◆ 提示抜粋:
§ §
2022年12月27日

遠藤啓輔のコンサート日記 (2022.12.25)

 僕たちがアイヴズの交響曲第2番を演奏したちょうど1週間後、アイヴズの交響曲第4番を聴く機会に恵まれた。AIと芸術との関係を哲学的に追及している人工知能美学芸術研究会が主催するコンサートで、アイヴズ以外の作品の演奏やシンポジウム、ロビーでの美術展など盛りだくさんのイベントだったが、僕にとっては「音楽家アイヴズが如何に凄いか」、ということを思い知らされたコンサートだったので、ここではアイヴズ作品に限定して記録しておきたい(2022.12.25。パルテノン多摩・大ホール)。
 この日は交響曲だけでなく、アイヴズのピアノ曲『2台のピアノのための3つの四分音曲』も演奏された。この作品は、通常のピアノと、半音のさらに半分の音程が出るように特殊なチューニングがなされたピアノ、の2台を使用。この特殊奏法による音は、遠くから聞こえてくるがために音程が歪んでしまった教会の鐘のような印象があり、「やはりアイヴズの基調には信仰がある!」との思いを強くした。一方でこの音からは、また別のものも想像させられた。ガムラン音楽のような神秘的な印象を受けたのだ。この曲が作曲された1924年当時、アイヴズがガムラン音楽を知る可能性はあったのだろうか?
 もしもこの邪推が当たっているのなら、アイヴズが非キリスト教世界の信仰にも理解を示す途方もなく大きな度量を持っていた可能性がある。アイヴズに益々興味が出てきた。
 そしてプログラムの最後が、交響曲第4番だ。第1楽章は、夏田昌和が指揮する舞台上のオーケストラ(演奏はタクティカート・オーケストラ)と同時に、客席最後列に陣取った2台のハープとヴァイオリン群からなる別動隊を、客席シモテ端にいる西川竜太が指揮して並行する。ただし、この別動隊は強烈な自己主張はせず、「後ろの方から心地好い美しい音がかすかに聞こえるな」という程度。それがかえって、「普段意識することはないけれど、この世界の空気は美しいんだ!」というような感興を覚えた。
 そして圧巻の第2楽章は、指揮台が2つ用意されて、夏田の隣に副指揮者の浦部雪が登壇。基本は夏田が指揮する本オーケストラが演奏する大蛇のように巨大で恐ろしい音楽で、これに時おり、浦部が指揮する別動オーケストラ(同じ舞台に乗っているので視覚的には区別がつかない)が本オケに上塗りするように別の音楽を被せる。その前衛性もさることながら、本オケが演奏する音楽がそもそも凄い!
§ §
◆ 資料:
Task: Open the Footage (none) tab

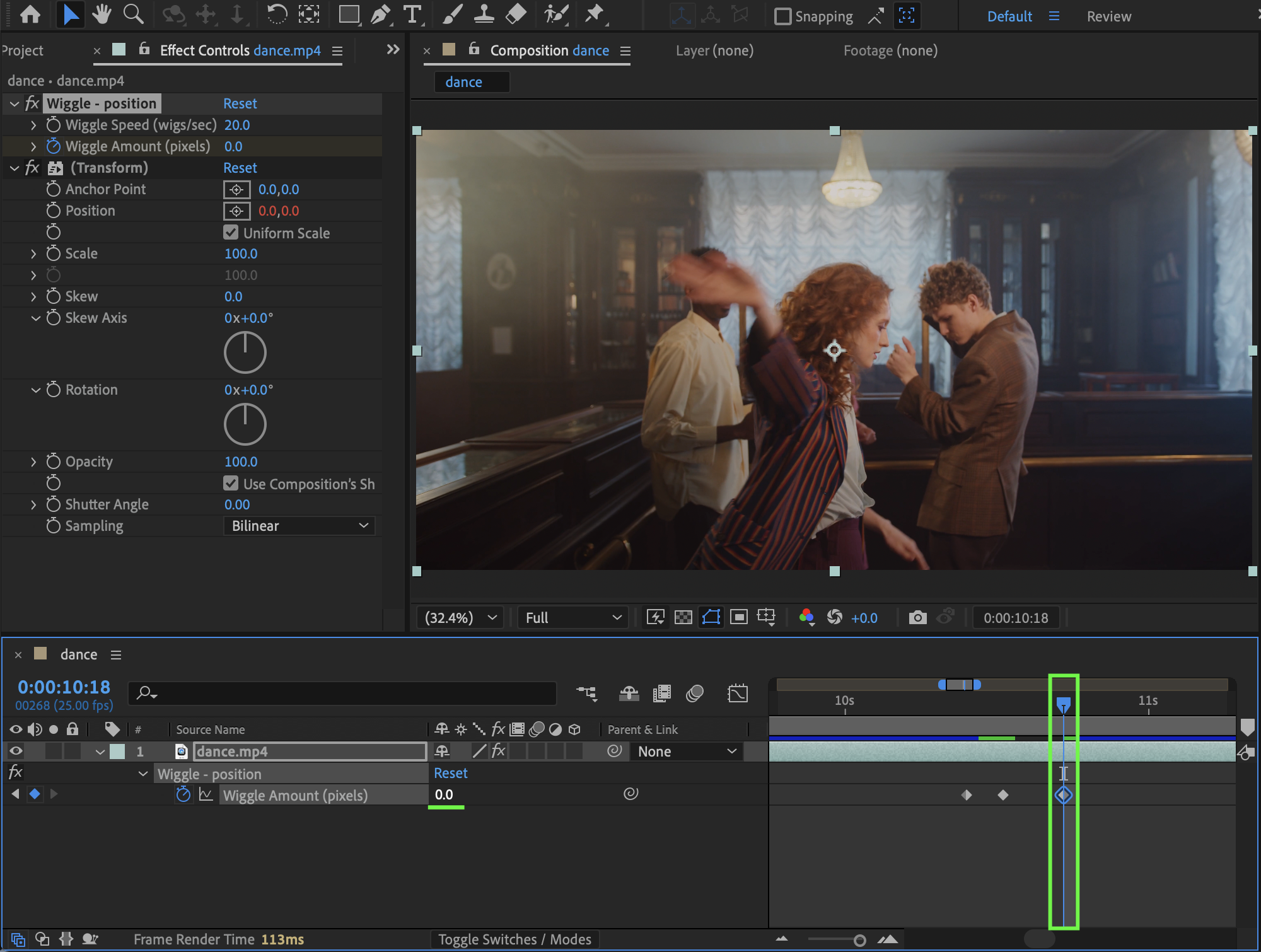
§ §
◆ 課題内容:
アイヴズ作品を聴いたコンサート日記を、最後の文のすぐ後から書き進めてください。

◆ 想定解答:
 一見、優雅に見える音楽がいつの間にか怪物のように巨大で恐ろしくなる様は僕たちも先週経験したが、これをさらに苛烈にしたような音楽だ。さらに凄いのは、この巨大な音響が大胆にぶった切られると、第2ヴァイオリン末席奏者によるどこか懐かしい民族舞曲風のソロだけが残るのだ。この強烈な対比はブリテンの戦争レクイエム(1962年)を彷彿とさせるが、アイヴズのこの曲(1916年完成)は、ブリテンよりもほぼ半世紀前の曲ではないか!
 アイヴズの前衛性はこれほどまでにすごいものだったのか!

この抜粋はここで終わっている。